Michel Chion, discípulo de Schaeffer, ha abordado y contribuido significativamente a lo aportado por su maestro. En su Guide des objects sonores, se ocupa de construir una suerte de diccionario para el abordaje del Traité; en su reciente El sonido [5], trabaja desde el campo teórico todo lo que puede decirse del sonido en cuanto a descripción y su aparición en la música, el cine o (como referencias y alusiones a) la literatura. Pero es en La audiovisión[6] y en La voix au cinéma [7], donde realiza un desplazamiento de la acusmática al campo del cine. Aquí es importante retomar el poder que el sonido tiene, su capacidad de confundir al oyente espectador con su presencia invisible y sin mediaciones, su posibilidad de remitir y evocar inmediatamente un cúmulo de sensaciones imprecisas y materiales. Pero también considerar qué es lo que el oyente atribuye a aquello cuyo sonido percibe pero cuya fuente no ve.

El sonido hace que la imagen cinematográfica se vuelva más realista y más natural a través de la conexión lógica de los objetos y los sonidos que éstos producen a partir del sincronismo. Esta imantación que se produce entre rostros y voces, objetos y ruidos, etc., hace que la noción de banda sonora sea sólo verdadera en el aspecto técnico, ya que los sonidos parecen asociarse mucho más a las posibles fuentes localizadas en la imagen que a asociarse entre sí en un grupo homogéneo. El sonido —que sólo puede existir en el tiempo— siempre genera una temporalización de las imágenes, ya sea bajo la forma de una simple animación temporal (imágenes fijas o móviles acompañadas de sonidos ambiente), una linealización (ilusión de continuidad y contigüidad entre distintos planos unidos en una línea por un mismo conjunto de sonidos) o una vectorización (animación temporal de imágenes fijas a través de sonidos complejos: aterrizaje o despegue de un avión, llegada y estacionamiento de un automóvil, en fin, sonidos que en sí mismos cuentan una pequeña historia no visualizada). A su vez, y dada la posibilidad de portar reverberaciones, diferencia de intensidades y diferencia de perspectiva sonora entre distintas fuentes, el sonido genera una sensación de espacio y de dimensión que contextúa a la imagen en un marco espacio–temporal determinado. Es decir, que el sonido ha contribuido notablemente con la concreción de una mayor y más eficaz impresión de realidad a las imágenes cinematográficas.

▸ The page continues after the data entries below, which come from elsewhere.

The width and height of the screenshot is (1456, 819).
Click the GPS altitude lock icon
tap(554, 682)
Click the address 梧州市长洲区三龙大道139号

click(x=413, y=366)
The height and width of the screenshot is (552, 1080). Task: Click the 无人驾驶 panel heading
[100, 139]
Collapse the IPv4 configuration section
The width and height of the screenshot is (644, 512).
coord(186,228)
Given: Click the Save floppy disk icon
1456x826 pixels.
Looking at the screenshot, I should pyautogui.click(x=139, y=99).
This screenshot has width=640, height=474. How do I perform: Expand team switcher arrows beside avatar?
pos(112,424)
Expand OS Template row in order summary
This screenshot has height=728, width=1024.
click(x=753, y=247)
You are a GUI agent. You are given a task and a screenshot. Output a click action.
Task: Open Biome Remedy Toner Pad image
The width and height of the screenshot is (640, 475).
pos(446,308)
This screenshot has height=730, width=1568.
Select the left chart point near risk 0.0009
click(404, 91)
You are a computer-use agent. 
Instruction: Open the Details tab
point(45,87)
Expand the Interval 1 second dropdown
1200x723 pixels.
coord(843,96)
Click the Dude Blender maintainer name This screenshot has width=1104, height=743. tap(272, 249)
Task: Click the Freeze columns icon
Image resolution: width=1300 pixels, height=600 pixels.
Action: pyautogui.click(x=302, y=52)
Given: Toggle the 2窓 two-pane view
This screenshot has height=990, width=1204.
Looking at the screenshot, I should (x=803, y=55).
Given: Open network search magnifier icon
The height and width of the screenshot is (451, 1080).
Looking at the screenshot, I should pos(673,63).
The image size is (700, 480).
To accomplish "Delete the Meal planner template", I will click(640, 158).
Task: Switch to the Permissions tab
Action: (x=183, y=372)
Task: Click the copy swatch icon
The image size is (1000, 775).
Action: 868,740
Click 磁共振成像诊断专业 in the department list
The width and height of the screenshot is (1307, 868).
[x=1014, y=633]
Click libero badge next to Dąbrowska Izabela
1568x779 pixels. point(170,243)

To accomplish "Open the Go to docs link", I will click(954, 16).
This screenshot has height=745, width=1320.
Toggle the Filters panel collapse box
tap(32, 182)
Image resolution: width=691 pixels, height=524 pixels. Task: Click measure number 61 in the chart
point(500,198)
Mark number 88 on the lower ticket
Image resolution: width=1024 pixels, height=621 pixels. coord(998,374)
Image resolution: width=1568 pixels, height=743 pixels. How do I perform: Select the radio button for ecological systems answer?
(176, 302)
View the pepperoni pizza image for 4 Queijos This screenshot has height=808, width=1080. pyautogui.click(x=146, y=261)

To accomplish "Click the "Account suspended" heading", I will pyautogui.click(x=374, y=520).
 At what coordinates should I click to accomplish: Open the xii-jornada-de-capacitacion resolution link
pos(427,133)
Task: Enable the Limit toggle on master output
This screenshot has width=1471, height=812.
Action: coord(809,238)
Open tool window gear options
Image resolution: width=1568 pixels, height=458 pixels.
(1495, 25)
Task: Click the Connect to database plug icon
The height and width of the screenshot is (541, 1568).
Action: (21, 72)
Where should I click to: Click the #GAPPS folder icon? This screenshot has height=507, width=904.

Pero también, el sonido puede oponerse —dice Zizek— a ese proceso de naturalización a través de los sonidos acusmáticos, aquellos sonidos que se ubican en algún lugar de la diégesis pero cuya fuente no se ve en pantalla. El sonido acusmático está en una región imprecisa entro lo diegético y lo extradiegético. Una voz acusmática está en un territorio preciso y perturbador: no es la voz de un narrador —voice–over— ni tampoco es la voz de un personaje que se ve en pantalla. Es una voz que circula en la obra y que por momentos se independiza de su fuente (visualizable). Incluso su uso puede producir un dejà–là (en lugar de un dejà–vu): la imagen nos muestra una escena pero de algún lugar más allá del alcance de la cámara irrumpe una voz que nos revela que algo o alguien ya estaba allí —y no necesariamente escondido, como sería esto posible en una escena teatral—.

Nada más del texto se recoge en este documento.